Northern Border Pipeline Co. (NBP), Houston, launched a month-long nonbinding open season to gauge shipper interest in a pipeline project to transport natural gas from the Bakken area of North Dakota into the NBP system.

The proposed Bakken Header Supply Lateral project will consist of about 64 miles of 16-in. line, compression, and related facilities that would extend westward from near the outlet of Hess Corp.'s Tioga processing plant in northwestern North Dakota to where it will provide access to additional processing facilities.

At full capacity, the project will be capable of transporting as much as 295 MMcfd of gas, NBP said.

The open season will close on Nov. 26. The expected in service date of the project is early to mid-2017.

NBP is a general partnership owned by TC PipeLines LP and Oneok Partners LP. TransCanada Northern Border Inc. serves as NBP's operator.

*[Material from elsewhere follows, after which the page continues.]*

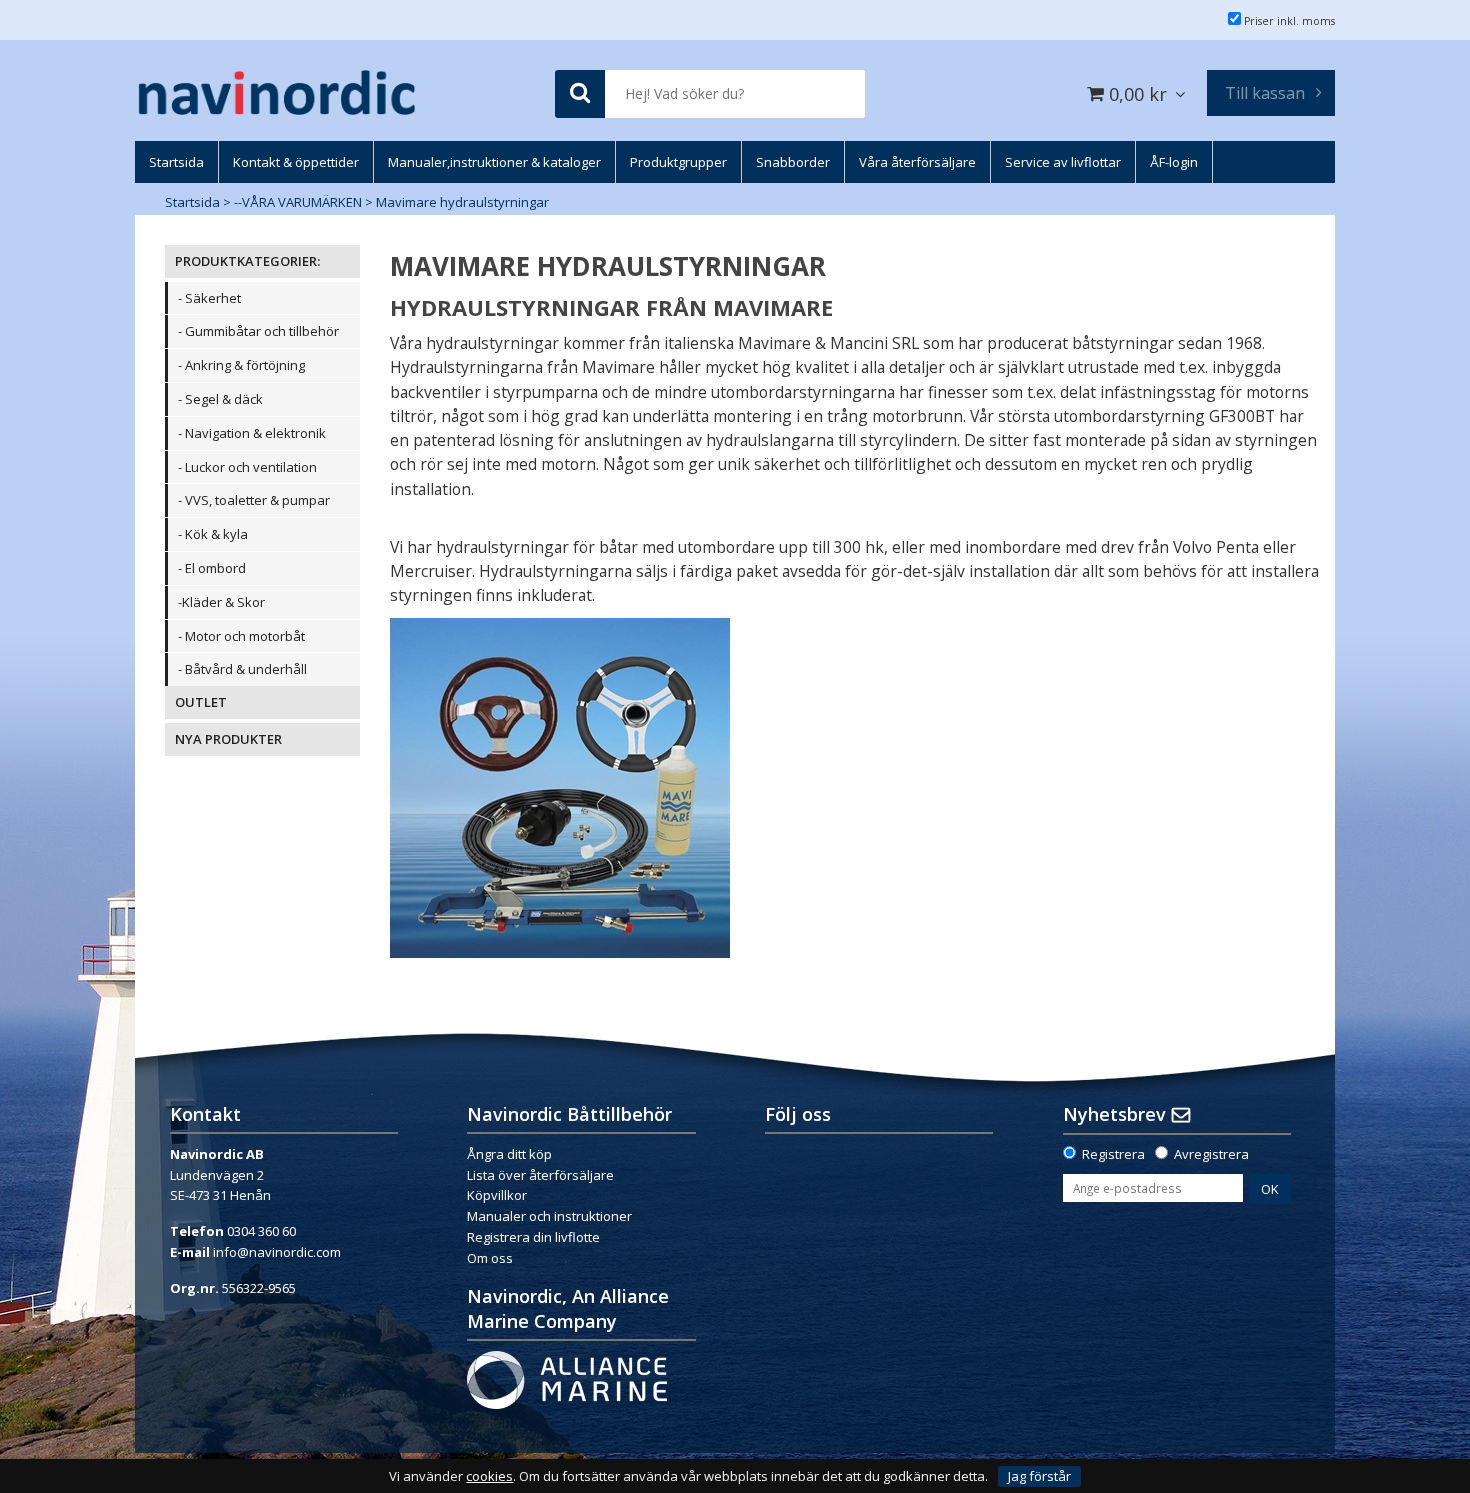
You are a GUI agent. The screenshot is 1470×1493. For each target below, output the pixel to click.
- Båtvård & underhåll (242, 669)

TransCanada issued EAC for Coastal GasLink

TransCanada Corp. reported that the British Columbian Environmental Assessment Office has issued an environmental assessment certificate (EAC) for the Coastal GasLink pipeline project.

Shell Canada Ltd. in mid-2012 let a contract to TransCanada to design, build, own, and operate the proposed 670-km, 48-in. Coastal GasLink system, a $4 billion pipeline that will carry natural gas from the Montney gas-producing region near Dawson Creek, BC, to LNG Canada's proposed LNG export facility near Kitimat, BC (OGJ Online, June 5, 2012).

The initial build of Coastal GasLink will include as many as three meter stations and one compressor station. The initial capacity of the pipeline will allow the shipment of 2-3 bcfd of gas, with an expansion capability to about 5 bcfd through the addition of as many as seven compressor stations.

The EAC for the project contains 32 conditions, the majority of which reflect current best practices for gas pipeline construction and operation.

Next steps for the proposed project include detailed engineering and construction planning, as well as ongoing consultation with Aboriginal groups and the public.

Pending the receipt of all required regulatory approvals and a positive final investment decision from LNG Canada, the start of pipeline construction is expected in 2016, with an in-service date by the end of the decade.